------ Exercise inputs ------

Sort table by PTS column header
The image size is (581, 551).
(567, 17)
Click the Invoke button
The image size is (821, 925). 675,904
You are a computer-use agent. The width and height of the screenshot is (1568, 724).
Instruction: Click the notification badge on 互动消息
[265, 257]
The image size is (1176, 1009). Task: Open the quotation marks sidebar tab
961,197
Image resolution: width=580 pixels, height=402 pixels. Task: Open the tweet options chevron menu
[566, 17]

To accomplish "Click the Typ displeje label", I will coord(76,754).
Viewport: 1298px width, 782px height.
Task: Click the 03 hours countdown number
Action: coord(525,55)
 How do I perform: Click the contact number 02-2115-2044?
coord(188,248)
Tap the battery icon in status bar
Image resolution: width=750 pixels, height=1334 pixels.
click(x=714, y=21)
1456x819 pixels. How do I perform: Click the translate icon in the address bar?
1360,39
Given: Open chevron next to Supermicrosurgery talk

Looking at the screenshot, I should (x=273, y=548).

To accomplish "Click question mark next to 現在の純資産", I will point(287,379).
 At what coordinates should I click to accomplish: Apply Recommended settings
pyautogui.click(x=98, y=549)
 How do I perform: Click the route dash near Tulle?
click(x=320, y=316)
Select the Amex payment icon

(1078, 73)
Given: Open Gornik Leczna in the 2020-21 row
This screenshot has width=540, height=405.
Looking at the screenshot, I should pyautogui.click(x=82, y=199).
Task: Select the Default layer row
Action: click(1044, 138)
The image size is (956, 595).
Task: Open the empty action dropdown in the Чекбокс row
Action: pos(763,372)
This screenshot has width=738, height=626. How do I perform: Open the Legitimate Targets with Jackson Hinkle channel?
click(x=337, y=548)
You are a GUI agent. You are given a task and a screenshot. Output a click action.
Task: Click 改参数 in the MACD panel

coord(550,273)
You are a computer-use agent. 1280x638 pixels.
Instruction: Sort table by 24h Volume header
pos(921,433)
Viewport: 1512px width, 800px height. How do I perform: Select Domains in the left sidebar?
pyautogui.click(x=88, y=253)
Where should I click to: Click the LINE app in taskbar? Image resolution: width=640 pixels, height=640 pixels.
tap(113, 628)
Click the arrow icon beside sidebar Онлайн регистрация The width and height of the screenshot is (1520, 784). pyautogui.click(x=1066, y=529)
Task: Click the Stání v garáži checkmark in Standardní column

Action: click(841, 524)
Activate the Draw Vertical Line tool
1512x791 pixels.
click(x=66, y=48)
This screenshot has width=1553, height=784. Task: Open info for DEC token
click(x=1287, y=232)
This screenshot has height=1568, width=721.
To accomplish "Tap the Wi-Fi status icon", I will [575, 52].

------

- Exercise prompt
Print every row above again, word for word and in the same order.

- Exercise answer
Sort table by PTS column header
The image size is (581, 551).
(567, 17)
Click the Invoke button
The image size is (821, 925). 675,904
You are a computer-use agent. The width and height of the screenshot is (1568, 724).
Instruction: Click the notification badge on 互动消息
[265, 257]
The image size is (1176, 1009). Task: Open the quotation marks sidebar tab
961,197
Image resolution: width=580 pixels, height=402 pixels. Task: Open the tweet options chevron menu
[566, 17]

To accomplish "Click the Typ displeje label", I will coord(76,754).
Viewport: 1298px width, 782px height.
Task: Click the 03 hours countdown number
Action: coord(525,55)
 How do I perform: Click the contact number 02-2115-2044?
coord(188,248)
Tap the battery icon in status bar
Image resolution: width=750 pixels, height=1334 pixels.
click(x=714, y=21)
1456x819 pixels. How do I perform: Click the translate icon in the address bar?
1360,39
Given: Open chevron next to Supermicrosurgery talk

Looking at the screenshot, I should (x=273, y=548).

To accomplish "Click question mark next to 現在の純資産", I will point(287,379).
 At what coordinates should I click to accomplish: Apply Recommended settings
pyautogui.click(x=98, y=549)
 How do I perform: Click the route dash near Tulle?
click(x=320, y=316)
Select the Amex payment icon

(1078, 73)
Given: Open Gornik Leczna in the 2020-21 row
This screenshot has width=540, height=405.
Looking at the screenshot, I should pyautogui.click(x=82, y=199).
Task: Select the Default layer row
Action: click(1044, 138)
The image size is (956, 595).
Task: Open the empty action dropdown in the Чекбокс row
Action: pos(763,372)
This screenshot has width=738, height=626. How do I perform: Open the Legitimate Targets with Jackson Hinkle channel?
click(x=337, y=548)
You are a GUI agent. You are given a task and a screenshot. Output a click action.
Task: Click 改参数 in the MACD panel

coord(550,273)
You are a computer-use agent. 1280x638 pixels.
Instruction: Sort table by 24h Volume header
pos(921,433)
Viewport: 1512px width, 800px height. How do I perform: Select Domains in the left sidebar?
pyautogui.click(x=88, y=253)
Where should I click to: Click the LINE app in taskbar? Image resolution: width=640 pixels, height=640 pixels.
tap(113, 628)
Click the arrow icon beside sidebar Онлайн регистрация The width and height of the screenshot is (1520, 784). pyautogui.click(x=1066, y=529)
Task: Click the Stání v garáži checkmark in Standardní column

Action: click(841, 524)
Activate the Draw Vertical Line tool
1512x791 pixels.
click(x=66, y=48)
This screenshot has width=1553, height=784. Task: Open info for DEC token
click(x=1287, y=232)
This screenshot has height=1568, width=721.
To accomplish "Tap the Wi-Fi status icon", I will [575, 52].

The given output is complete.